* _TASK ITEM_
Every record that follows needs to be written out again, exactly.

* _EXTRACTED INFORMATION_
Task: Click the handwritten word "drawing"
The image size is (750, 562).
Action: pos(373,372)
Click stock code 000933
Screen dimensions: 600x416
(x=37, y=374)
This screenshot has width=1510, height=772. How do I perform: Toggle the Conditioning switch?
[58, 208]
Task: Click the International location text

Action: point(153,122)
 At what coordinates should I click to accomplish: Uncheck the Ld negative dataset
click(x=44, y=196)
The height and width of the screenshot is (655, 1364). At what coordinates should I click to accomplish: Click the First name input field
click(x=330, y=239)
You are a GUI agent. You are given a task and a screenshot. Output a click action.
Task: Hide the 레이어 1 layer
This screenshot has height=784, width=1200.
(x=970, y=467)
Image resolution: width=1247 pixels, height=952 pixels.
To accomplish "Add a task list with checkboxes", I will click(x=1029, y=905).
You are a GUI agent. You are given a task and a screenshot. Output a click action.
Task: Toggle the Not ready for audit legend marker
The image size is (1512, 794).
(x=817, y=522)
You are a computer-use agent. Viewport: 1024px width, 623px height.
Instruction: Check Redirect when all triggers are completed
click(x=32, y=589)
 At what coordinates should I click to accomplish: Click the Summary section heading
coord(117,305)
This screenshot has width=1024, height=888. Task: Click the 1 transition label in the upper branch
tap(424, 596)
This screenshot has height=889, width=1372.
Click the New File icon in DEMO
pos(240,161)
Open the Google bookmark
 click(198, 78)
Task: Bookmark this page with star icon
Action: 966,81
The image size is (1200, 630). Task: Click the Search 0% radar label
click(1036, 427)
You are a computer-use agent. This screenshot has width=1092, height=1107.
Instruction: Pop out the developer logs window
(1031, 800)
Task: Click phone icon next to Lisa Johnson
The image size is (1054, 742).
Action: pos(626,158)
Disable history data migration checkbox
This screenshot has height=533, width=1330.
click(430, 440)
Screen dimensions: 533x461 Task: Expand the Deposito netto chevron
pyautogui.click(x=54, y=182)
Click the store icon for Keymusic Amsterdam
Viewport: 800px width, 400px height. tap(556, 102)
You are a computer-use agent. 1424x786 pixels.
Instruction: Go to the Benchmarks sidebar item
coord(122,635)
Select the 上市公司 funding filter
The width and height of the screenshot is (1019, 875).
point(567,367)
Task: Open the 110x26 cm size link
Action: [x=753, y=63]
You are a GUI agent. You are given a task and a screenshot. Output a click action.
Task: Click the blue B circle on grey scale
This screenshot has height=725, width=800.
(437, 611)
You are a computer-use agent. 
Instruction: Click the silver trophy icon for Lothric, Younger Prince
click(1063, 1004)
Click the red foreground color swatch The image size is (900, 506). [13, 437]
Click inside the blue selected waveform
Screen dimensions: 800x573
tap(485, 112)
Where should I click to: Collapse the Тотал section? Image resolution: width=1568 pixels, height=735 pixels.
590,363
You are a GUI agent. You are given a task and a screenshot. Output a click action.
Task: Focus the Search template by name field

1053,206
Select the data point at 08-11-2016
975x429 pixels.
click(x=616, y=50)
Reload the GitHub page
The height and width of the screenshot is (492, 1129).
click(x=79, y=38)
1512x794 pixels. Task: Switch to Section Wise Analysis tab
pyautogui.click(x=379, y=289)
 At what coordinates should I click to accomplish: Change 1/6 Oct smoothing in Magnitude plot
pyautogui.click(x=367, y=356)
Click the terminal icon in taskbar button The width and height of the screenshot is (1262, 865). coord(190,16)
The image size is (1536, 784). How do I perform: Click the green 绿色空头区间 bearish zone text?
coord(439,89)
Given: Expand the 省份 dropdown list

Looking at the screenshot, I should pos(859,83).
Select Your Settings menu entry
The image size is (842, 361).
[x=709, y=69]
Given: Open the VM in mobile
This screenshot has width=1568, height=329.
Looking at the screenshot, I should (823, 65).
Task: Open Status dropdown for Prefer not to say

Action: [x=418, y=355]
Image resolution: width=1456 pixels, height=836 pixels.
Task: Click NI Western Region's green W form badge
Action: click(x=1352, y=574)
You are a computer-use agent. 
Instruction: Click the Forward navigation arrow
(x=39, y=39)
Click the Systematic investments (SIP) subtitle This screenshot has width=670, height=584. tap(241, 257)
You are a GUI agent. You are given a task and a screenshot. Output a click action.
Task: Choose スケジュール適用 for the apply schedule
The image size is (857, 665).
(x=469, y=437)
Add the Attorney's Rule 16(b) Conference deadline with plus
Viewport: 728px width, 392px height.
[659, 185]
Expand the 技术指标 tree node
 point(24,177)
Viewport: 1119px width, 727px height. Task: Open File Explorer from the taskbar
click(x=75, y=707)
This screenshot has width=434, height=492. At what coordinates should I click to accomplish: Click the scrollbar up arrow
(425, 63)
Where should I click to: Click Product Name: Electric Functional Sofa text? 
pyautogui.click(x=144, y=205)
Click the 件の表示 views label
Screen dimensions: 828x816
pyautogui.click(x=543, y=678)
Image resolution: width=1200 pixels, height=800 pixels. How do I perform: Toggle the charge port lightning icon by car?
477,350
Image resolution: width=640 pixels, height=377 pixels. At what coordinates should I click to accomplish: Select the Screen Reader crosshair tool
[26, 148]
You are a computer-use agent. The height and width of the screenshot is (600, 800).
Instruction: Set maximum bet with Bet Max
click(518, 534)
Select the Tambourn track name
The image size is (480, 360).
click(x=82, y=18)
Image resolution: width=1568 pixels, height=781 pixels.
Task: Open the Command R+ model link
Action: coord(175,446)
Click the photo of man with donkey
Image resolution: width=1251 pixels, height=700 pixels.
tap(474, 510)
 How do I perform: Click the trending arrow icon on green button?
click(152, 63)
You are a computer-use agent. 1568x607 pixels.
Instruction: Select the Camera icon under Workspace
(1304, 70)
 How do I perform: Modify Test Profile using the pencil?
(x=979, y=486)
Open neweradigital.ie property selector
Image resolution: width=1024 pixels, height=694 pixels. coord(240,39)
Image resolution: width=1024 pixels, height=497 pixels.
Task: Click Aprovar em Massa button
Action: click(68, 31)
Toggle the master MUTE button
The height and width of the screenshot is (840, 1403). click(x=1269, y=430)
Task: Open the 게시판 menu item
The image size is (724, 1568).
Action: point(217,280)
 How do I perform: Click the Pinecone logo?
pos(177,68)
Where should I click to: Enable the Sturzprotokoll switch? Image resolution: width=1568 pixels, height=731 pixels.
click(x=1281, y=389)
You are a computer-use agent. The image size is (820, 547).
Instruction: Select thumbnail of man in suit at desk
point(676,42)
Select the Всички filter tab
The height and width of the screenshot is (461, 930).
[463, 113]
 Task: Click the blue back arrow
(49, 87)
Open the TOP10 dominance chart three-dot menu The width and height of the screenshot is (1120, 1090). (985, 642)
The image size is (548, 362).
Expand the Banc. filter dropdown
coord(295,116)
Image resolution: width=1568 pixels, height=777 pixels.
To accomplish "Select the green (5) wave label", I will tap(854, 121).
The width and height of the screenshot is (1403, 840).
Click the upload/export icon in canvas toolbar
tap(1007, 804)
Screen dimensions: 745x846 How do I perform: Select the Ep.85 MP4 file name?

* _OUTPUT FOR THIS TASK_
Task: Click the handwritten word "drawing"
The image size is (750, 562).
Action: pos(373,372)
Click stock code 000933
Screen dimensions: 600x416
(x=37, y=374)
This screenshot has width=1510, height=772. How do I perform: Toggle the Conditioning switch?
[58, 208]
Task: Click the International location text

Action: point(153,122)
 At what coordinates should I click to accomplish: Uncheck the Ld negative dataset
click(x=44, y=196)
The height and width of the screenshot is (655, 1364). At what coordinates should I click to accomplish: Click the First name input field
click(x=330, y=239)
You are a GUI agent. You are given a task and a screenshot. Output a click action.
Task: Hide the 레이어 1 layer
This screenshot has height=784, width=1200.
(x=970, y=467)
Image resolution: width=1247 pixels, height=952 pixels.
To accomplish "Add a task list with checkboxes", I will click(x=1029, y=905).
You are a GUI agent. You are given a task and a screenshot. Output a click action.
Task: Toggle the Not ready for audit legend marker
The image size is (1512, 794).
(x=817, y=522)
You are a computer-use agent. Viewport: 1024px width, 623px height.
Instruction: Check Redirect when all triggers are completed
click(x=32, y=589)
 At what coordinates should I click to accomplish: Click the Summary section heading
coord(117,305)
This screenshot has width=1024, height=888. Task: Click the 1 transition label in the upper branch
tap(424, 596)
This screenshot has height=889, width=1372.
Click the New File icon in DEMO
pos(240,161)
Open the Google bookmark
 click(198, 78)
Task: Bookmark this page with star icon
Action: 966,81
The image size is (1200, 630). Task: Click the Search 0% radar label
click(1036, 427)
You are a computer-use agent. This screenshot has width=1092, height=1107.
Instruction: Pop out the developer logs window
(1031, 800)
Task: Click phone icon next to Lisa Johnson
The image size is (1054, 742).
Action: pos(626,158)
Disable history data migration checkbox
This screenshot has height=533, width=1330.
click(430, 440)
Screen dimensions: 533x461 Task: Expand the Deposito netto chevron
pyautogui.click(x=54, y=182)
Click the store icon for Keymusic Amsterdam
Viewport: 800px width, 400px height. tap(556, 102)
You are a computer-use agent. 1424x786 pixels.
Instruction: Go to the Benchmarks sidebar item
coord(122,635)
Select the 上市公司 funding filter
The width and height of the screenshot is (1019, 875).
point(567,367)
Task: Open the 110x26 cm size link
Action: [x=753, y=63]
You are a GUI agent. You are given a task and a screenshot. Output a click action.
Task: Click the blue B circle on grey scale
This screenshot has height=725, width=800.
(437, 611)
You are a computer-use agent. 
Instruction: Click the silver trophy icon for Lothric, Younger Prince
click(1063, 1004)
Click the red foreground color swatch The image size is (900, 506). [13, 437]
Click inside the blue selected waveform
Screen dimensions: 800x573
tap(485, 112)
Where should I click to: Collapse the Тотал section? Image resolution: width=1568 pixels, height=735 pixels.
590,363
You are a GUI agent. You are given a task and a screenshot. Output a click action.
Task: Focus the Search template by name field

1053,206
Select the data point at 08-11-2016
975x429 pixels.
click(x=616, y=50)
Reload the GitHub page
The height and width of the screenshot is (492, 1129).
click(x=79, y=38)
1512x794 pixels. Task: Switch to Section Wise Analysis tab
pyautogui.click(x=379, y=289)
 At what coordinates should I click to accomplish: Change 1/6 Oct smoothing in Magnitude plot
pyautogui.click(x=367, y=356)
Click the terminal icon in taskbar button The width and height of the screenshot is (1262, 865). coord(190,16)
The image size is (1536, 784). How do I perform: Click the green 绿色空头区间 bearish zone text?
coord(439,89)
Given: Expand the 省份 dropdown list

Looking at the screenshot, I should pos(859,83).
Select Your Settings menu entry
The image size is (842, 361).
[x=709, y=69]
Given: Open the VM in mobile
This screenshot has width=1568, height=329.
Looking at the screenshot, I should (823, 65).
Task: Open Status dropdown for Prefer not to say

Action: [x=418, y=355]
Image resolution: width=1456 pixels, height=836 pixels.
Task: Click NI Western Region's green W form badge
Action: click(x=1352, y=574)
You are a computer-use agent. 
Instruction: Click the Forward navigation arrow
(x=39, y=39)
Click the Systematic investments (SIP) subtitle This screenshot has width=670, height=584. tap(241, 257)
You are a GUI agent. You are given a task and a screenshot. Output a click action.
Task: Choose スケジュール適用 for the apply schedule
The image size is (857, 665).
(x=469, y=437)
Add the Attorney's Rule 16(b) Conference deadline with plus
Viewport: 728px width, 392px height.
[659, 185]
Expand the 技术指标 tree node
 point(24,177)
Viewport: 1119px width, 727px height. Task: Open File Explorer from the taskbar
click(x=75, y=707)
This screenshot has width=434, height=492. At what coordinates should I click to accomplish: Click the scrollbar up arrow
(425, 63)
Where should I click to: Click Product Name: Electric Functional Sofa text? 
pyautogui.click(x=144, y=205)
Click the 件の表示 views label
Screen dimensions: 828x816
pyautogui.click(x=543, y=678)
Image resolution: width=1200 pixels, height=800 pixels. How do I perform: Toggle the charge port lightning icon by car?
477,350
Image resolution: width=640 pixels, height=377 pixels. At what coordinates should I click to accomplish: Select the Screen Reader crosshair tool
[26, 148]
You are a computer-use agent. The height and width of the screenshot is (600, 800).
Instruction: Set maximum bet with Bet Max
click(518, 534)
Select the Tambourn track name
The image size is (480, 360).
click(x=82, y=18)
Image resolution: width=1568 pixels, height=781 pixels.
Task: Open the Command R+ model link
Action: coord(175,446)
Click the photo of man with donkey
Image resolution: width=1251 pixels, height=700 pixels.
tap(474, 510)
 How do I perform: Click the trending arrow icon on green button?
click(152, 63)
You are a computer-use agent. 1568x607 pixels.
Instruction: Select the Camera icon under Workspace
(1304, 70)
 How do I perform: Modify Test Profile using the pencil?
(x=979, y=486)
Open neweradigital.ie property selector
Image resolution: width=1024 pixels, height=694 pixels. coord(240,39)
Image resolution: width=1024 pixels, height=497 pixels.
Task: Click Aprovar em Massa button
Action: click(68, 31)
Toggle the master MUTE button
The height and width of the screenshot is (840, 1403). click(x=1269, y=430)
Task: Open the 게시판 menu item
The image size is (724, 1568).
Action: point(217,280)
 How do I perform: Click the Pinecone logo?
pos(177,68)
Where should I click to: Enable the Sturzprotokoll switch? Image resolution: width=1568 pixels, height=731 pixels.
click(x=1281, y=389)
You are a computer-use agent. The image size is (820, 547).
Instruction: Select thumbnail of man in suit at desk
point(676,42)
Select the Всички filter tab
The height and width of the screenshot is (461, 930).
[463, 113]
 Task: Click the blue back arrow
(49, 87)
Open the TOP10 dominance chart three-dot menu The width and height of the screenshot is (1120, 1090). (985, 642)
The image size is (548, 362).
Expand the Banc. filter dropdown
coord(295,116)
Image resolution: width=1568 pixels, height=777 pixels.
To accomplish "Select the green (5) wave label", I will tap(854, 121).
The width and height of the screenshot is (1403, 840).
Click the upload/export icon in canvas toolbar
tap(1007, 804)
Screen dimensions: 745x846 How do I perform: Select the Ep.85 MP4 file name?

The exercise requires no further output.